The jellyfish of the highway. You’ve seen them, too. Plastic shopping bags traveling a few feet off the ground, propelled by the wind of passing cars.
Without a purposefully developed strategy, a medical group is like one of those plastic bags. Pushed this way, then that, by outside forces. The hospital. The economy. The government.
Strategy is your entity’s intended destination. It’s setting the “to where” the business, just like those cars, is heading.
Most medical groups have no strategy. They’re on the road of the plastic bag, their destination set by someone else. Their existence is patient by patient. Their existence is reactive to the hospital and to referral sources. Most won’t survive.
We’re at a point of unprecedented change in healthcare. Hospitals are struggling for survival. Many hospitals see mergers with other facilities and the rolling up of physician practices as solutions. But, at the same time, advances in technology threaten the not-to-distant future viability of hospitals and of traditional medical practice, both those aligned with hospitals and those remaining independent. Most hospitals and most medical practices will not survive in their present guise.
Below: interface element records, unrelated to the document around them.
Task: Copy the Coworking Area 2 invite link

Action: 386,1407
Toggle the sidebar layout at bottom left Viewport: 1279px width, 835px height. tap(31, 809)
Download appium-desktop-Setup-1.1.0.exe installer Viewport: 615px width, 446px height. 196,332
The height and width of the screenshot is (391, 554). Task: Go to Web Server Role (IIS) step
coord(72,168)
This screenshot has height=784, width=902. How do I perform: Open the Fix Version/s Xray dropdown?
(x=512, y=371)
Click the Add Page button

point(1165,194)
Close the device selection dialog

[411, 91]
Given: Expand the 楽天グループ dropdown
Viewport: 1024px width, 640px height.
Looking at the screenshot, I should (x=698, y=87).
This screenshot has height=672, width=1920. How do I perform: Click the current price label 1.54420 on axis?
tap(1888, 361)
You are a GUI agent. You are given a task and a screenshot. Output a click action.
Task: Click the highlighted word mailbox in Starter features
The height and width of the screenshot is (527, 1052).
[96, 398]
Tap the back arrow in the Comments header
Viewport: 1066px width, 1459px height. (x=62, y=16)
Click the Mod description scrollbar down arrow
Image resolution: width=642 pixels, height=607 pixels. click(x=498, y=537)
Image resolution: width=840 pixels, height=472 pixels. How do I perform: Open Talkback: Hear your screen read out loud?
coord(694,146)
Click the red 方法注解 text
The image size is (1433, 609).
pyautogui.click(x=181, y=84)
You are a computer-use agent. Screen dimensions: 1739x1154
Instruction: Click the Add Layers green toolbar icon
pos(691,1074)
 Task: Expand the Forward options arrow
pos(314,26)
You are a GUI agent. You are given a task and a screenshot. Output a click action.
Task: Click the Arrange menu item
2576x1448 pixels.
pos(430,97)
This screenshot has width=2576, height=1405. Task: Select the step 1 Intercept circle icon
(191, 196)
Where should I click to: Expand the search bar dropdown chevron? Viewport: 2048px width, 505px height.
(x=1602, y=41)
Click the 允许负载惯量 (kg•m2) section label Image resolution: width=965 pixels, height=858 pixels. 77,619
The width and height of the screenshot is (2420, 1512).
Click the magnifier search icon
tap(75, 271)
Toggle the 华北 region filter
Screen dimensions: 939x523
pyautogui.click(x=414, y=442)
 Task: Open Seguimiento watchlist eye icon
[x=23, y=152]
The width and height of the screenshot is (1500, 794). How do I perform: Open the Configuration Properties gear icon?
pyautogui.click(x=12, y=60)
So, what are you going to do?
Here’s part of the process we engage in with our clients:
1. Get clear. Accept the truth of your current situation.
2. Correct the defects in your organizational structure, especially in regards to governance.
3. Permit the entity’s leaders to lead. Allow them to set strategy, not just hold a worthless strategy retreat, and then direct its implementation.
4. Allow the entity’s leaders the freedom to fail as long as they correct course. If they don’t get the group headed in the right direction, then replace them with other leaders and give them the same freedom to try.
Speaking of freedom, you do have another choice: Let the wind of someone else’s forward progress determine where you’ll blow.